___ Listed records

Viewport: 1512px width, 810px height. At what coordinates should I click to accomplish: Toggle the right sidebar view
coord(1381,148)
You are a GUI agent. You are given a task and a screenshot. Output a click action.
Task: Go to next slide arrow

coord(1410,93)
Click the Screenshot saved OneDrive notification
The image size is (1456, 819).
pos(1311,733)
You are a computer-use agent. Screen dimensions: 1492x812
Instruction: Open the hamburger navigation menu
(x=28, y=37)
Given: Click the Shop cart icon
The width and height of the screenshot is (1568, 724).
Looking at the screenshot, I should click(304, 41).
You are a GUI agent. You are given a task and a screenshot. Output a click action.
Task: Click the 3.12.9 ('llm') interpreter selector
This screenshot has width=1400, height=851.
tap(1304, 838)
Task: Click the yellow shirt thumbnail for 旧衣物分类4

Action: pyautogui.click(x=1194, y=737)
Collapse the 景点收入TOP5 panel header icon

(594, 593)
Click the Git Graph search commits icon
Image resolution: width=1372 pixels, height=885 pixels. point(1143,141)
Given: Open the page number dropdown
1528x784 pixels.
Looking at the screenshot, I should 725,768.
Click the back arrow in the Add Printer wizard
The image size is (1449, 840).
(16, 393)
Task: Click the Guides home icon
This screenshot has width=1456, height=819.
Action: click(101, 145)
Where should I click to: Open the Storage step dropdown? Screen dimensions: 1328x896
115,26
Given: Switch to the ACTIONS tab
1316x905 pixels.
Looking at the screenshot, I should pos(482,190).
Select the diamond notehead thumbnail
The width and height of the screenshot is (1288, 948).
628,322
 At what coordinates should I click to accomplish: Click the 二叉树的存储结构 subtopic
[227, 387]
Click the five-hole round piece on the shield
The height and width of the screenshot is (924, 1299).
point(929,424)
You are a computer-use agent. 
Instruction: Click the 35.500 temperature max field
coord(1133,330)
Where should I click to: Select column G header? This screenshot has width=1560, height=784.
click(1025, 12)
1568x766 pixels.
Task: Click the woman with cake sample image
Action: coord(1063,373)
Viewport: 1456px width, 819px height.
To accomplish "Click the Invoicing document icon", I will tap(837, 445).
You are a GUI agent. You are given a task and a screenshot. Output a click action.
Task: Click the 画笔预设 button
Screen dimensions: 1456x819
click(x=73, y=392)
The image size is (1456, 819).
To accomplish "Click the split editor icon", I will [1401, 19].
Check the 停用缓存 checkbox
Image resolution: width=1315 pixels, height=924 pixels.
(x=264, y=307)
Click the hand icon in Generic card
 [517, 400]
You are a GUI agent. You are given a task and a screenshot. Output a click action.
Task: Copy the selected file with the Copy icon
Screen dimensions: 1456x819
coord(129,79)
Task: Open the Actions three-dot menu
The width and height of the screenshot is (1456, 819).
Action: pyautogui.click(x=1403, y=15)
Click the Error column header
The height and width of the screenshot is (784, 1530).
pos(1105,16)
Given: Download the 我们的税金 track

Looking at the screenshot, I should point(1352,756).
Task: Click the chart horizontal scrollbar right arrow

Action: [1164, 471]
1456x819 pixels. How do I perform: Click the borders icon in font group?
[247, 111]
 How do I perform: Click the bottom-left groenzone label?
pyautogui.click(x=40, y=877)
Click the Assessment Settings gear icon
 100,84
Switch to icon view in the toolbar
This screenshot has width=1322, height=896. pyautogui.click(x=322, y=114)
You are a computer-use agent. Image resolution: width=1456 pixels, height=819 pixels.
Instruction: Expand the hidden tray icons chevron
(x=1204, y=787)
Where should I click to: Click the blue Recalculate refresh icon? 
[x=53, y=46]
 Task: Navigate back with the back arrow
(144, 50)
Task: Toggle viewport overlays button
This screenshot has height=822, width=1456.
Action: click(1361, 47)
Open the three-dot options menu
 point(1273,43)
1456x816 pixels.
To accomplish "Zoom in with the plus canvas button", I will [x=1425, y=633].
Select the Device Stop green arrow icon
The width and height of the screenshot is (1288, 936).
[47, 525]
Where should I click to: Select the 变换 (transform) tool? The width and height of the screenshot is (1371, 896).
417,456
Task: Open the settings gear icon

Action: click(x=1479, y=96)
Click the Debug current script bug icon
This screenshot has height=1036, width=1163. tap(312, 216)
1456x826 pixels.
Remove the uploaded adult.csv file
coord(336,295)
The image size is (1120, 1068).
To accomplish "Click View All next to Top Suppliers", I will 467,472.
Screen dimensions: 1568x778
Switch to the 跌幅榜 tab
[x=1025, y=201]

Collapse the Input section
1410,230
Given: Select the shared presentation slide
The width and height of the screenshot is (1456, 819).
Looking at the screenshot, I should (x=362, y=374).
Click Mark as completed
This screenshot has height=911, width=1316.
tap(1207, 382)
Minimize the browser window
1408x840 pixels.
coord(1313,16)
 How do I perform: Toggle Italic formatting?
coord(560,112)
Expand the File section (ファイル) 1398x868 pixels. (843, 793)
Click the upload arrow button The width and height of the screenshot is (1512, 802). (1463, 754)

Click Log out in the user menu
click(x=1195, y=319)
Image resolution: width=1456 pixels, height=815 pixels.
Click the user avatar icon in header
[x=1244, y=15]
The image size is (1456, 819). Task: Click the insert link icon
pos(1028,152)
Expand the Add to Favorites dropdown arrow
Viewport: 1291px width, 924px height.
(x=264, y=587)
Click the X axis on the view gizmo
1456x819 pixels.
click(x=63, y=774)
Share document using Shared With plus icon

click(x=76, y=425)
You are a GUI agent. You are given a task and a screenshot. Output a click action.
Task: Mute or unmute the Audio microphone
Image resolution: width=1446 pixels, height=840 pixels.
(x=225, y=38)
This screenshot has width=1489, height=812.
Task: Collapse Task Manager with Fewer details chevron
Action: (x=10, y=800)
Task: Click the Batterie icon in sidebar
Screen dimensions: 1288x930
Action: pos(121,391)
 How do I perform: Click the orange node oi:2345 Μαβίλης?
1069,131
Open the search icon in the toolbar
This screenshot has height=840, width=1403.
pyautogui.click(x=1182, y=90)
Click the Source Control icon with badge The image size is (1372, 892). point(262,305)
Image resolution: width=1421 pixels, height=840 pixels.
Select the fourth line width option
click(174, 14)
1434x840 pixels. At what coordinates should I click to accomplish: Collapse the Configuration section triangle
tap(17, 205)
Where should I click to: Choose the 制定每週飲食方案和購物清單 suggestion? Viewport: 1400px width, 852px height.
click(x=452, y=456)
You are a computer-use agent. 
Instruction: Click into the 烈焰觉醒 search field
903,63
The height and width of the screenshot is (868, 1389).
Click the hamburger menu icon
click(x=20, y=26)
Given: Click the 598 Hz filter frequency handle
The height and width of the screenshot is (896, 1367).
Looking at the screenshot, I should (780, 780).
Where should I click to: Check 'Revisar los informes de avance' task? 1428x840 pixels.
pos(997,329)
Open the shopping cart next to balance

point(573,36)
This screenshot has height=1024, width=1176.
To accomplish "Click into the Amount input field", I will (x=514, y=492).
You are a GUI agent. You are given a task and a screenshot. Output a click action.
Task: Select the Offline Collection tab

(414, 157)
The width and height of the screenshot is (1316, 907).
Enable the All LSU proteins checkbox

______

Every line from the one containing "Task: Mute or unmute the Audio microphone" through the end of the entries above must be echoed exactly, with both ends kept.

- **Finished exercise**
Task: Mute or unmute the Audio microphone
Image resolution: width=1446 pixels, height=840 pixels.
(x=225, y=38)
This screenshot has width=1489, height=812.
Task: Collapse Task Manager with Fewer details chevron
Action: (x=10, y=800)
Task: Click the Batterie icon in sidebar
Screen dimensions: 1288x930
Action: pos(121,391)
 How do I perform: Click the orange node oi:2345 Μαβίλης?
1069,131
Open the search icon in the toolbar
This screenshot has height=840, width=1403.
pyautogui.click(x=1182, y=90)
Click the Source Control icon with badge The image size is (1372, 892). point(262,305)
Image resolution: width=1421 pixels, height=840 pixels.
Select the fourth line width option
click(174, 14)
1434x840 pixels. At what coordinates should I click to accomplish: Collapse the Configuration section triangle
tap(17, 205)
Where should I click to: Choose the 制定每週飲食方案和購物清單 suggestion? Viewport: 1400px width, 852px height.
click(x=452, y=456)
You are a computer-use agent. 
Instruction: Click into the 烈焰觉醒 search field
903,63
The height and width of the screenshot is (868, 1389).
Click the hamburger menu icon
click(x=20, y=26)
Given: Click the 598 Hz filter frequency handle
The height and width of the screenshot is (896, 1367).
Looking at the screenshot, I should (780, 780).
Where should I click to: Check 'Revisar los informes de avance' task? 1428x840 pixels.
pos(997,329)
Open the shopping cart next to balance

point(573,36)
This screenshot has height=1024, width=1176.
To accomplish "Click into the Amount input field", I will (x=514, y=492).
You are a GUI agent. You are given a task and a screenshot. Output a click action.
Task: Select the Offline Collection tab

(414, 157)
The width and height of the screenshot is (1316, 907).
Enable the All LSU proteins checkbox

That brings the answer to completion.